I had read that article too.
I remember the man saying the diet was so easy, he could write it down on a napkin. It couldn't hurt to send them a email, asking if they would share it with you.


----------



## texasred (Jan 29, 2012)

This was when Lucy was 2 years old. We did have another tiny one removed when she was 5 years old. 
http://www.vizslaforums.com/#/topics/8407?page=1


----------



## freealfin (Jun 8, 2017)

We have had 20+ Vizslas over 50 years. Three developed bumps on their side but none had any negative effect. They all died of old age. I have also seen others with bumps and some were very old. After 50+ years of Vizsla ownership I have seen the Vets transformation from Husband and Wife working out of their house to "Animal Hospitals" with staffs of 15 or more......
I'll get a second or third opinion from small veterinarian outfits and with "Docs" as old as possible.
I can tell you personal horror stories about today's vets.


----------



## einspänner (Sep 8, 2012)

Look into prey model raw diets. It's basically ketogenic by nature though you may need to prioritize fattier cuts of meat or add in some extra suet (unrendered animal fat), coconut oil, or olive oil to boost the fat. 

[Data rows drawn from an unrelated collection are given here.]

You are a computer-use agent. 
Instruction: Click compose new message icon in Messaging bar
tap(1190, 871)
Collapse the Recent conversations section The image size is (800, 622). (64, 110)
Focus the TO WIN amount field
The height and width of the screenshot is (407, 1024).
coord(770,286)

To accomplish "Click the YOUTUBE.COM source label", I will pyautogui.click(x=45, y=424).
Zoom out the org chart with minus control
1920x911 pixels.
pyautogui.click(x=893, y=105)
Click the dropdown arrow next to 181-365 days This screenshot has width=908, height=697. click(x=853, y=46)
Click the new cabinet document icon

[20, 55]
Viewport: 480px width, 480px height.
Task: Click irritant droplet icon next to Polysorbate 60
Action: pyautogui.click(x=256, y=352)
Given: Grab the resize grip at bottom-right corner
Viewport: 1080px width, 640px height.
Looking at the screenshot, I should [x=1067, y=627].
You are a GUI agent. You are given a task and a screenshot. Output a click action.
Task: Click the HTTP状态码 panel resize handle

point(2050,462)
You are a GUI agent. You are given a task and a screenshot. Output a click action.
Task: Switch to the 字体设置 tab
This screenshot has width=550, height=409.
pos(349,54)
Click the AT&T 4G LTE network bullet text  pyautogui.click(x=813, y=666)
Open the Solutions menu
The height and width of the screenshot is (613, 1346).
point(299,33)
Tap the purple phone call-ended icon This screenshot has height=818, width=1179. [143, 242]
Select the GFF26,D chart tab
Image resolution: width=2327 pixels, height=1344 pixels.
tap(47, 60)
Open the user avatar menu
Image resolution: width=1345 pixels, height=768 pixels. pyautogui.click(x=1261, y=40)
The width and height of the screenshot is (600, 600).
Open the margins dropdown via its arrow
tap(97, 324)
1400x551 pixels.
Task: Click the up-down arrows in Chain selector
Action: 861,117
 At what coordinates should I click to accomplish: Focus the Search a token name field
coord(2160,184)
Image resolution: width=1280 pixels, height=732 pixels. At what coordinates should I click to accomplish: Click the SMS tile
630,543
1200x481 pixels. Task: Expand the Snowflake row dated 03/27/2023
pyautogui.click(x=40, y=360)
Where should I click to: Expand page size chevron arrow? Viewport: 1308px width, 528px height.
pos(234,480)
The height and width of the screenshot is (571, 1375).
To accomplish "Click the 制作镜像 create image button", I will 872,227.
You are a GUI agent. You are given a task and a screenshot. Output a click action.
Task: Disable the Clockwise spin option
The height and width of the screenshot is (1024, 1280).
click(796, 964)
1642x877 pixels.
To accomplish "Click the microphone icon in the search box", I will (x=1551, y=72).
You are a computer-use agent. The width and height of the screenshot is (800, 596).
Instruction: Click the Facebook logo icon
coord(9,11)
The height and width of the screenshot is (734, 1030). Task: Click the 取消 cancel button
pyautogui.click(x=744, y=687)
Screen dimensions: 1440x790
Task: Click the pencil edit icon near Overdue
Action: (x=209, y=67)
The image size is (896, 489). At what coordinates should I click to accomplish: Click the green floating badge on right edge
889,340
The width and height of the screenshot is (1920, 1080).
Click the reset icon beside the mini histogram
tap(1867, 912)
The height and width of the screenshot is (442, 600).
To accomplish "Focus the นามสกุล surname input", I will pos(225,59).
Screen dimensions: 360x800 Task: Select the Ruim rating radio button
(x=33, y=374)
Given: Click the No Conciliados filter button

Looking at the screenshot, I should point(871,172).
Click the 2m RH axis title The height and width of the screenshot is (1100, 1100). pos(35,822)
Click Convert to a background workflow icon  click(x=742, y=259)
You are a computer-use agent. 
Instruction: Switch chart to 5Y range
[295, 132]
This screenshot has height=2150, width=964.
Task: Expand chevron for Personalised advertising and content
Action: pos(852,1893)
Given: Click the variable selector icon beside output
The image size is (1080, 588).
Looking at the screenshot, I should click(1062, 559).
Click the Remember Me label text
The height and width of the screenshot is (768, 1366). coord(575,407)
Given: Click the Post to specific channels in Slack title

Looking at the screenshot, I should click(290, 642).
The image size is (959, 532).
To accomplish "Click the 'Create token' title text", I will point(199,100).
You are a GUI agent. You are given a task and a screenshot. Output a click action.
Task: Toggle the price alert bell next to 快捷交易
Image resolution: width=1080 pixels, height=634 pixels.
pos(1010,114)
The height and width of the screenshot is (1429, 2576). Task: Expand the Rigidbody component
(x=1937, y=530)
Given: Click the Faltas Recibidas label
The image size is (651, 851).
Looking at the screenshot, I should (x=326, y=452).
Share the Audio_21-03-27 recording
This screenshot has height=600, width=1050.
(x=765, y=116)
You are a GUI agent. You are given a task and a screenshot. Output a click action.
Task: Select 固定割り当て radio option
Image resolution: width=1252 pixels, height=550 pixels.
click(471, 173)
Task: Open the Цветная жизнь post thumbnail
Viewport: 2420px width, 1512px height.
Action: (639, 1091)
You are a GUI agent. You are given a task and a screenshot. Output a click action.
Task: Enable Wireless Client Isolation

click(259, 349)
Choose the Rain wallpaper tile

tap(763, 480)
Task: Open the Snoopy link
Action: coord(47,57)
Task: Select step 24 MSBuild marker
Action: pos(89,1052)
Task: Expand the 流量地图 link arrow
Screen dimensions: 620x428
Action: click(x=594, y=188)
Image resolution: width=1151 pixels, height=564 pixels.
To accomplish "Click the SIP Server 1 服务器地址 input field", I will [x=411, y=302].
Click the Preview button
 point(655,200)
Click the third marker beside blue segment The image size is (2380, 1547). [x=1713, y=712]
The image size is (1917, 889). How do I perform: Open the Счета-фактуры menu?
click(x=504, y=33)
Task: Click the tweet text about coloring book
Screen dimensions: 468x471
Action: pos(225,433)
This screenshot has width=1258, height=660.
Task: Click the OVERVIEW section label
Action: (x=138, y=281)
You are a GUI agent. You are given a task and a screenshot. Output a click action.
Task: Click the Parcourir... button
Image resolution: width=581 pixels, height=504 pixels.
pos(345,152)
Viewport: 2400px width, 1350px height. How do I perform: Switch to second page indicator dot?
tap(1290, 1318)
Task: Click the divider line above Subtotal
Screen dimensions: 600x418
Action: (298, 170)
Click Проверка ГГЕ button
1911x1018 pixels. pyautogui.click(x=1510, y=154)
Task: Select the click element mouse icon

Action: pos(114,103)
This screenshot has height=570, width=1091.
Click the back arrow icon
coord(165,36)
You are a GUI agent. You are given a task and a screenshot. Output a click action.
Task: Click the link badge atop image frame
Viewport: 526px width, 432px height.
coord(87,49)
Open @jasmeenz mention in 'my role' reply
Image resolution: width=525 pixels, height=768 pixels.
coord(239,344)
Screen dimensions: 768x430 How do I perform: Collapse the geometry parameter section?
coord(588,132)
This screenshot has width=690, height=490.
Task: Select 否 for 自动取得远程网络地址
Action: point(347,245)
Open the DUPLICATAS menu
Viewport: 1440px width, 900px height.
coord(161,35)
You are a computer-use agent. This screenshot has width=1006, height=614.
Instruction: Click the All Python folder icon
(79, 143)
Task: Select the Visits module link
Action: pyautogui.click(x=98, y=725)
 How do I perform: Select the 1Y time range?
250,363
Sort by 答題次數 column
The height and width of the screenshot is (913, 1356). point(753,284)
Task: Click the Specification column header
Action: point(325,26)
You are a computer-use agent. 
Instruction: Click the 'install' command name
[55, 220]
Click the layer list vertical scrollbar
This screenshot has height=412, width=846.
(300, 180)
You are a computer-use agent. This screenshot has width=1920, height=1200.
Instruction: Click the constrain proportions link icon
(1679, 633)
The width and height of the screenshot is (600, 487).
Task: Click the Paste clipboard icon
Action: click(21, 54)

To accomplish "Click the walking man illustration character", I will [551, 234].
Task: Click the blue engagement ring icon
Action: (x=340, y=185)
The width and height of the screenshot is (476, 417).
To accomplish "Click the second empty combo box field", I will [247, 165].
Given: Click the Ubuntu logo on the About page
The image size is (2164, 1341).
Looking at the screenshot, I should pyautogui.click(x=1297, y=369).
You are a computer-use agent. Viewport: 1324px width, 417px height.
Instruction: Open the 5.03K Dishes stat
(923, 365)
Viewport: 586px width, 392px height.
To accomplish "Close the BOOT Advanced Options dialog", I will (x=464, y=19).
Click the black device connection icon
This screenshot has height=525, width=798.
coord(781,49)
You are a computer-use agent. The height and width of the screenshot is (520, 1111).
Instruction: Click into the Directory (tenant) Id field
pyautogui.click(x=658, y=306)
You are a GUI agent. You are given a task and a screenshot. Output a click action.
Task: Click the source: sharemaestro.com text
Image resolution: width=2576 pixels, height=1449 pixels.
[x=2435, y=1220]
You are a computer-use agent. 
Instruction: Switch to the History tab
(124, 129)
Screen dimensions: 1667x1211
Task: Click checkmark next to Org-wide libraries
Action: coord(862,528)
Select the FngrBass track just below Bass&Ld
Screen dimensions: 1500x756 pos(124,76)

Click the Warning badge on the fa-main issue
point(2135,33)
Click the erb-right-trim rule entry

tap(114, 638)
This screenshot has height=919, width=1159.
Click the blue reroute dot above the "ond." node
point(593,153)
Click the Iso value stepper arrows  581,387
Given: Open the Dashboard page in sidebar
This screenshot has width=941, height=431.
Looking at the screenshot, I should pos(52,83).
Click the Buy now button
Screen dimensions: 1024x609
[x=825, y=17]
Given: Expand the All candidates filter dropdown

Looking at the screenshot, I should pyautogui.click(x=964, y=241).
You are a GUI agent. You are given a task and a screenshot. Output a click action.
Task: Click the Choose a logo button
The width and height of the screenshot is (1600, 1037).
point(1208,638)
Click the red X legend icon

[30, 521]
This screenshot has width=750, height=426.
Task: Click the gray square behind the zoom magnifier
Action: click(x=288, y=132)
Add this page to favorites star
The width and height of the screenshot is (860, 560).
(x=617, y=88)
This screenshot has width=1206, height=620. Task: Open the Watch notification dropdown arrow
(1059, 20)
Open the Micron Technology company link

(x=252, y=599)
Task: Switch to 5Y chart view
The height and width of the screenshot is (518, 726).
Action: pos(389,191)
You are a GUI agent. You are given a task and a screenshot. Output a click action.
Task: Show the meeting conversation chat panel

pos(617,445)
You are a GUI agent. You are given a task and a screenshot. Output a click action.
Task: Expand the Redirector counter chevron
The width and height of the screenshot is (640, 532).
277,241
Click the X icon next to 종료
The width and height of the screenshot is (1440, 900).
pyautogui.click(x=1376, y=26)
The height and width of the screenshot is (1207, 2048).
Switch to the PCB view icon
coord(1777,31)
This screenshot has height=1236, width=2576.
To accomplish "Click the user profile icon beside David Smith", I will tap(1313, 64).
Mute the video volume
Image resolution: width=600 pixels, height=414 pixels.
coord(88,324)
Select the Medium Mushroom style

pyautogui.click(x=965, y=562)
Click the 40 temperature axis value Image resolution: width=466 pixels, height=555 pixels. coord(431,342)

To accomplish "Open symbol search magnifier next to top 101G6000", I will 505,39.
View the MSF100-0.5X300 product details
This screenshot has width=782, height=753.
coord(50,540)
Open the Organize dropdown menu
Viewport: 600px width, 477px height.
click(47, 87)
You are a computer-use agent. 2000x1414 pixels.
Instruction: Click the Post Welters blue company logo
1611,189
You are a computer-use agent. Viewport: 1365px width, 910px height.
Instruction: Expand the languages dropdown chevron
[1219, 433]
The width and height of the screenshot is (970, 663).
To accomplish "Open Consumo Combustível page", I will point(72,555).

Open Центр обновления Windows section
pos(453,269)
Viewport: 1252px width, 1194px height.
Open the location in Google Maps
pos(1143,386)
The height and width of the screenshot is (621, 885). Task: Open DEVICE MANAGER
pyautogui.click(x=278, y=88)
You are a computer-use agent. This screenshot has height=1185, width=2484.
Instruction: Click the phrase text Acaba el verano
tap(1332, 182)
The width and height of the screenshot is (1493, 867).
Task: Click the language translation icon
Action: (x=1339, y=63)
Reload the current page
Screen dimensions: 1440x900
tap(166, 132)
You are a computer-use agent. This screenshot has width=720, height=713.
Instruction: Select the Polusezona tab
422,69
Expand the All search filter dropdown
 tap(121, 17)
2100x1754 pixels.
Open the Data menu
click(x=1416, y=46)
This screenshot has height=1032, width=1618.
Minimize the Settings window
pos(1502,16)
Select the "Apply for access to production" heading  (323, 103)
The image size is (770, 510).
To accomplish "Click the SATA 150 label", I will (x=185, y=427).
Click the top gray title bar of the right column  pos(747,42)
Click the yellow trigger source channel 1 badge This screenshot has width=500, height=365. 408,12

There are lots of resources out there (including many threads on the forum and the Facebook group: Vizslas, Raw and Natural), but the basic "recipe" is 80% muscle meat, 10% bone, 5% liver, 5% other organ (kidney usually). An active vizsla would likely need 3-5% of their body weight in food, so for your 51lb girl, 1.5-2.5lbs a day is a good place to start. While unnecessary from a nutritional standpoint, adding in some berries, dark leafy greens, and other low carb veggies could provide some extra vitamins and minerals without taking her out of ketosis. However, any veggies should be pureed so they can be properly digested. I've been feeding my 4 year old basically this same diet since she was a puppy because I believe it best supports a dog's health in general. 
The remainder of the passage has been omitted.